Maurice Clarrett walked away from the 2005 NFL Combine last week after running two 40 meter sprints. His official times were clocked at 4.82 and 4.72; times that are below the rung of top running backs. Although Clarett’s times were clocked just milliseconds behind the best times for running backs in the draft, there were five 300-pound plus offensive linemen who also ran similar times. His draft-day stock had dropped.
The former Ohio State running back was devastated and quickly left Indianapolis’ RCA Dome, long before official workouts were due to end. There was still the vertical jump, the bench presses and a host of other workouts. Clarett was resigned to the fact that his draft-day fate was sealed.
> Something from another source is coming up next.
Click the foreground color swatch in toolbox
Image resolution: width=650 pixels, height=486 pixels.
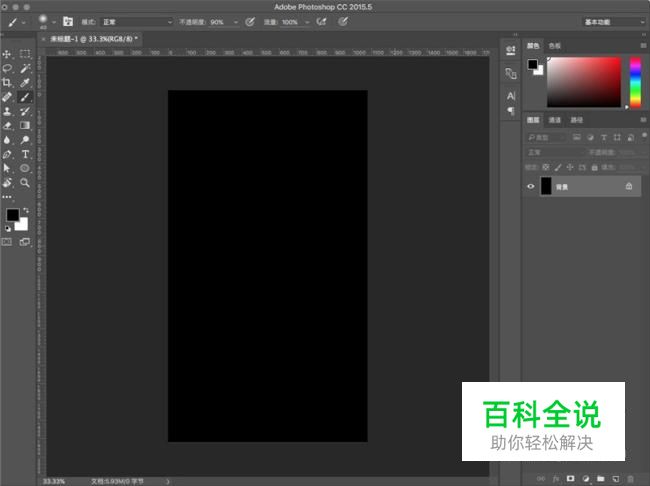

In January 2001 he had committed to playing football for Ohio State, by December, he was named USA Today’s offensive high school player of the year while attending Warren’s Harding High School in Ohio. Nothing could stop him. He was the youngest starting running back for Ohio State since 1943 when he began as a freshman in 2002, and scored the final touchdown in the Fiesta Bowl that year to give Ohio State its first championship in 34 years. However, his five-yard dive into the end-zone seemed to signal a change in the wind.
His first year at Ohio State was not without controversy. In October, he was the topic of an ESPN the Magazine cover story that outlined his plans to enter the NFL early. There was also a photo accompanying the article that pictured the troubled running back tossing his Ohio State jersey aside. The article did not sit well with the university and it did not sit well with fans.
According to Clarett, he was then subjected to a barrage of hate mail. He wanted to enter the NFL Draft early and a year later, challenged the ruling that states every player eligible for draft must be out of high school at least three years. The saga continued, and finally on May 24, 2004, the 2nd U.S. Circuit Court of Appeals ruled against Clarett even entering the supplemental draft which is held after the NFL Draft. The running back’s fight to enter the draft as a sophomore was cut down.
In the aftermath, he accused Ohio State and head coach Jim Tressel of arranging that he got good grades so that he could pass class. He accused the university of giving him money. He accused them of giving him cars.
Players, coaches and the NFL have since questioned his persona and having a solid combine performance could have corrected all past wrongs.
However, walking away from the combine after two sub-par efforts has only confirmed past concerns. According to ESPN, many coaches have wondered if Clarett gives up in the combine why wouldn’t he give up in the fourth quarter of an NFL game. He said he would return with better times at the Ohio State workout day but his former university does not want him there.
Those milliseconds must seem huge to Clarett.